Technical information
- Licensing authority: FCC
- Facility ID: 28303
- Class: A
- ERP: 5,000 watts
- HAAT: 90 meters (300 ft)
- Translator: 105.3 W287CK (Springfield)

Links
- Public license information: Public file; LMS;
- Webcast: Listen live
- Website: greatnewsradio.org

= WLLM-FM =

WLLM-FM (90.1 FM) is a radio station broadcasting a Christian radio format. Licensed to Carlinville, Illinois, United States, the station is owned by Great News Radio, through licensee Good News Radio, Inc. WLLM-FM's format consists of Christian talk and teaching and inspirational music.

==History==
The station began broadcasting on August 11, 1997, and held the call sign WTSG. It aired a southern gospel format, and was owned by the Illinois Bible Institute. WTSG was branded "Today's Solid Gospel" and was an affiliate of Salem Radio Network's Solid Gospel southern gospel network.

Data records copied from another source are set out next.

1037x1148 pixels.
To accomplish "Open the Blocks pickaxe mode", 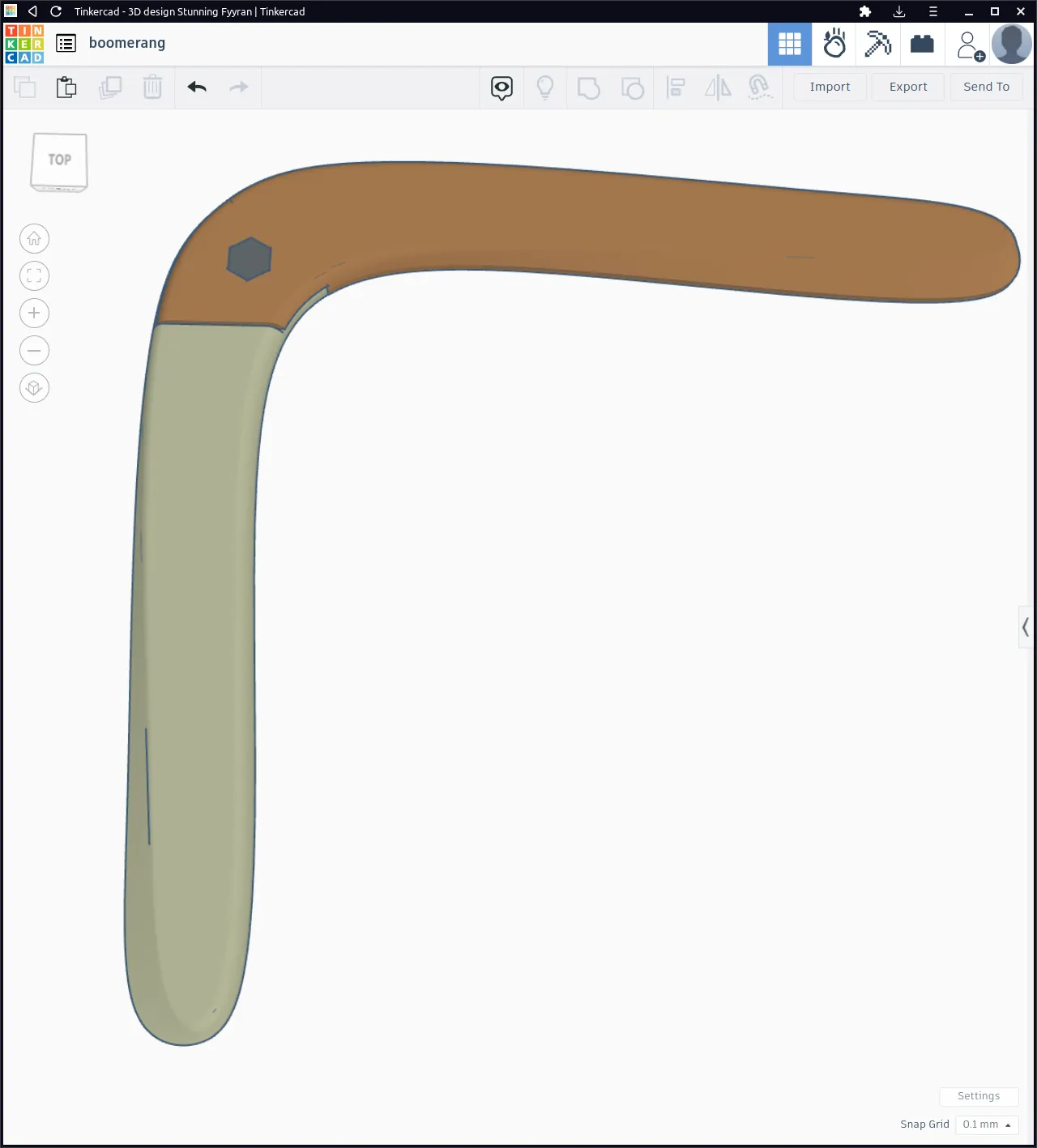I will 877,44.
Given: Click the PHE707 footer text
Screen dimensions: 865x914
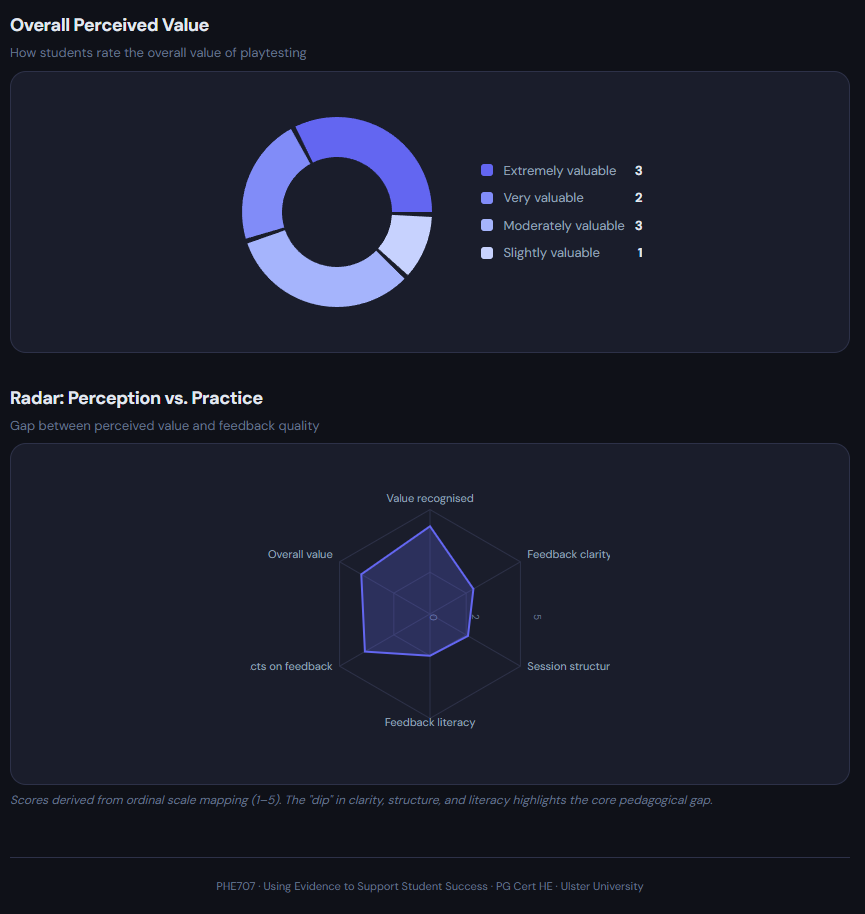Looking at the screenshot, I should tap(430, 886).
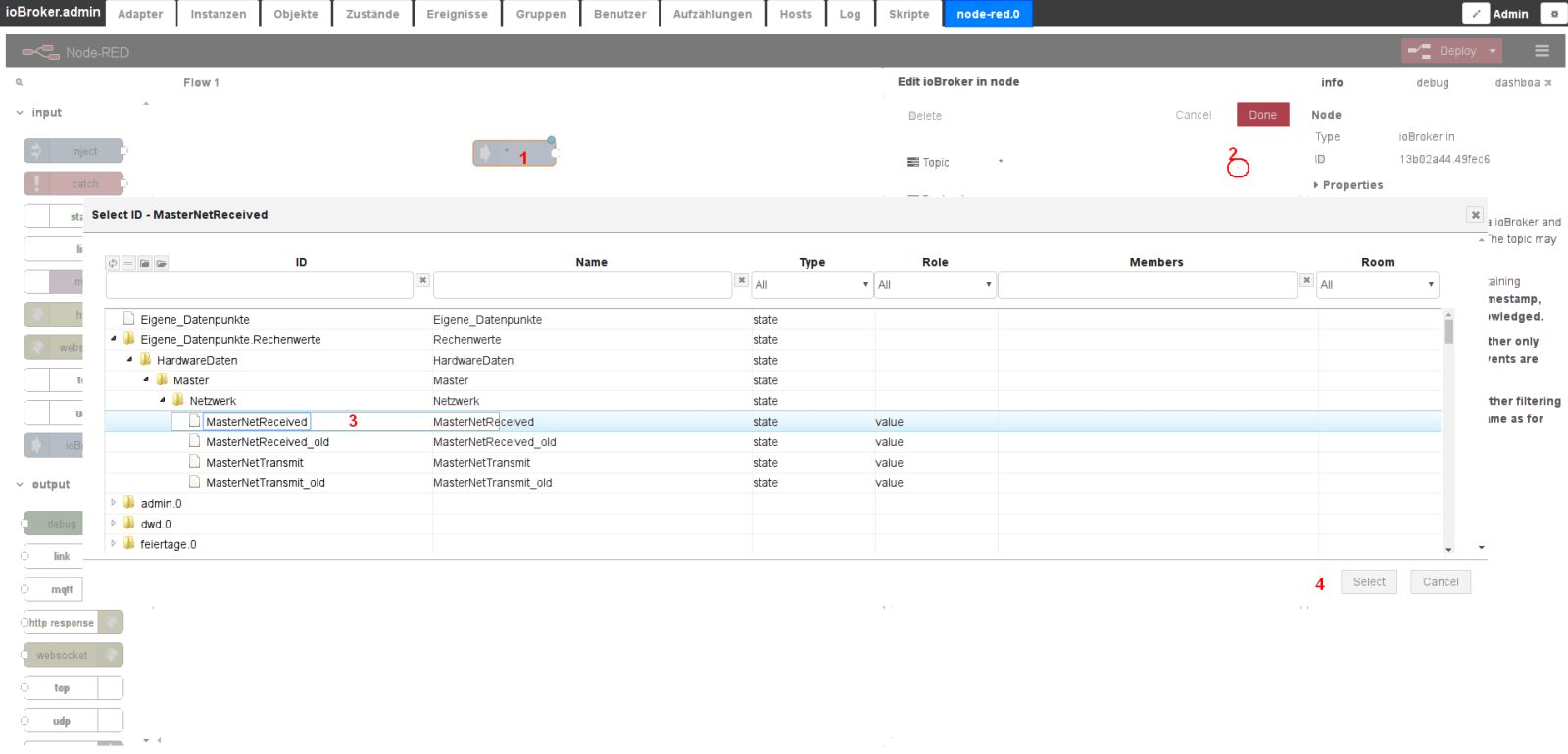Click the Members filter input field
1568x754 pixels.
(x=1147, y=285)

In 2012, Cornerstone Community Radio, Inc., owner of 1370 WLLM in Lincoln, Illinois, purchased the then-WTSG for $50,000, and began simulcasting the Christian programming of WLLM on the station. On July 18, 2016, the station's call sign was changed to WLLM-FM. In 2019, the station was sold to Good News Radio. The sale, which included six sister stations and seven translators, was consummated on February 12, 2020 at a price of $1.1 million.